Immunoresistant metastatic tumor variants can re-express their tumor antigen after treatment with DNA methylation-inhibiting agents
Abstract
Immuno-escaping variants which arise during metastasis of ESb lymphoma cells in syngeneic DBA/2 mice have been shown to exhibit selective resistance to lysis by ESb-specific cytotoxic T-lymphocytes (CTL). The immuno-resistant variants present no changes in the expression of H-2Kd molecules which appear to be the restricting elements for ESb-specific CTL. We now show that treatment of clonal immuno-resistant ESb variant cells with MNNG or 5′azacytidine can restore the sensitivity to tumor-specific CTL lysis in a high percentage of cloned progenitor cells.
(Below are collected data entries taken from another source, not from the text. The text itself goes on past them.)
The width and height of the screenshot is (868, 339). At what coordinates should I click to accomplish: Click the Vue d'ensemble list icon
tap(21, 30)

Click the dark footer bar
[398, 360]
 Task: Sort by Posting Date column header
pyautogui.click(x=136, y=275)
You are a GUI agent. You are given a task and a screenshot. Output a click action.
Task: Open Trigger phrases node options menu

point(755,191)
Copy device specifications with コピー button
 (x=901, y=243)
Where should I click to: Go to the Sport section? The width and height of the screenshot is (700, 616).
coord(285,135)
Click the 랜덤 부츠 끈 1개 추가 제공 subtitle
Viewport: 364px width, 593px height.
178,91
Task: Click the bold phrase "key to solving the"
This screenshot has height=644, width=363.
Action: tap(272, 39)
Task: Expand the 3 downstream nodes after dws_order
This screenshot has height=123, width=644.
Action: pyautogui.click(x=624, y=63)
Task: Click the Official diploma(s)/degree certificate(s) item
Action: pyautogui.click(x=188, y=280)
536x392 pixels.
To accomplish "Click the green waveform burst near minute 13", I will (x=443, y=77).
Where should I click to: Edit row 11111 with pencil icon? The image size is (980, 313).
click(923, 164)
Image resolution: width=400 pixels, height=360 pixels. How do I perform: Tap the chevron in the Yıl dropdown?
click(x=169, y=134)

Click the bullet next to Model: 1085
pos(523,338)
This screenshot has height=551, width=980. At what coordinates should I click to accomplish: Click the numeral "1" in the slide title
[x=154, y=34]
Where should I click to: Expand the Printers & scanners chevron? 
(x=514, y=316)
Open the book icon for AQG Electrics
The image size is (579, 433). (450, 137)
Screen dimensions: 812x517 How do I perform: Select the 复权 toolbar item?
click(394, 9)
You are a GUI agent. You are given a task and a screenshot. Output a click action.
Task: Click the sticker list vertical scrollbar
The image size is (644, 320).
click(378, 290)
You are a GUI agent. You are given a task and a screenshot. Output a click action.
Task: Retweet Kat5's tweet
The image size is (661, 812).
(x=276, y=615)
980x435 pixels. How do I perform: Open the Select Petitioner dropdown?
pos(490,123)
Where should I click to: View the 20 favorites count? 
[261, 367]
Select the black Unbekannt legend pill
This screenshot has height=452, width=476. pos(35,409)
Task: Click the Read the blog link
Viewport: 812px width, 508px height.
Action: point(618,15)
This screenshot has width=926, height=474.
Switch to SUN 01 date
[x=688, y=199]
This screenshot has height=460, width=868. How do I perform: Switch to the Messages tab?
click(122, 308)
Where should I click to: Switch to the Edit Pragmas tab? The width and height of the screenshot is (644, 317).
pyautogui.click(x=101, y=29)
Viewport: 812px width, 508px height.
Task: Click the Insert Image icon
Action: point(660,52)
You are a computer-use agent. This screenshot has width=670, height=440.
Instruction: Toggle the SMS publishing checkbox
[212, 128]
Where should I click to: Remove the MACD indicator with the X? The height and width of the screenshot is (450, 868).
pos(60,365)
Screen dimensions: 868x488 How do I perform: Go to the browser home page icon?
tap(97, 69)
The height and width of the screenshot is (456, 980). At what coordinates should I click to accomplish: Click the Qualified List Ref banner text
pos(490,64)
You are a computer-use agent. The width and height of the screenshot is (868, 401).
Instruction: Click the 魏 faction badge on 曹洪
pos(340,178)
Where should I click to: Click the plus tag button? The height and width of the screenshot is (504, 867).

The acquisition of susceptibility to lysis by these clones is most likely due to re-expression of ESb-type tumor antigens because such cells (i) regain the capacity to compete with original 51Cr-labelled ESb cells for lysis by ESb-specific CTL, and (ii) regain the capacity to induce ESb-specific CTL in vivo. Our data suggest that the immuno-resistant variants are not cellular mutants but rather gene regulatory variants. This could explain: (i) their high frequency of occurrence during metastasis; (ii) the relative stability of the variant phenotype; and (iii) the reversibility observed after the use of DNA-demethy-lating and gene-activating drugs like 5′-azacytidine or MNNG.